How to do a System Restore

Sometimes if you get a quirkly problem with Windows the easiest way to solve it is to do a system restore.  System Restore resets all of your system files and settings back to the way they were at the point in time that the restore point was created.  

System Restore does NOT affect data files - however it will effectively uninstall any programs you installed since the restore point you're restoring back to so if you do restore to a previous restore point it's possible that you'll have to re-install an application or two.

System Restore has been available in every version of Microsoft Windows going back to Windows XP.  By default it will create a new system restore point - that's basically a snapshot of your system - once per day AND any time a new application or AutoUpdate installation occurs.  (and on a few other occasions as well)

Disk Space

System Restore requires 200MB of free disk space.  If you don't have that, it won't create any restore points.  If you happen to free up that much space System Restore will automatically start creating new restore points for you.

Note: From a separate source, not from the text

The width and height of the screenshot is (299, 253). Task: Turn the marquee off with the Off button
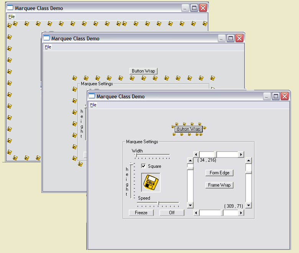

You don't have to worry about it filling up your drive, though, System Restore also cleans up after itself...deleting old restore points to make room for new ones.

Restoring to an Earlier Point

Restoring Windows to an earlier point in time is very easy.  Click Start | Programs (or All Programs on later versions of Windows) select "Accessories" and then "System Tools". You'll find the System Restore applet listed there.  Start it and a wizard will ask what you want to do.

The first choices are "Create a Restore Point" or "Restore to an earlier point in time".  Create a restore point is the way you can manually create a restore point - that can be handy if you know you're about to make a few changes and you want to be sure you can undo those changes in case something goes bad.

Restore to an earlier point in time will present you with a calendar that shows you the dates you can restore back to. (available dates are bold-faced on the calendar).  Select the date you want to restore to (typically just before when the problem occurred) and it will present you with a list of the restore points available on that day (there might not be more than one).

Select it, confirm the restoral and click OK and Windows will go through the process of restoring your system back to that point.  It will probably take a few minutes and there will be a reboot involved.

If all goes well, after the reboot, you should be back to that point in time and everything should be working.  If not...repeat the process and pick an earlier date.

If you're not happy with the outcome of the restore you can actually restore...back to where you were before you restored.  Yes, one of the things System Restore does is create a restore point for the point in time before you did the system restore.  So you can undo the system restore if you like.

Note however, system restore is *NOT* a substitute for having good backups of your system.  System Restore is just going to put back drivers and settings; it does NOT protect your critical data and it's not going to fix every problem.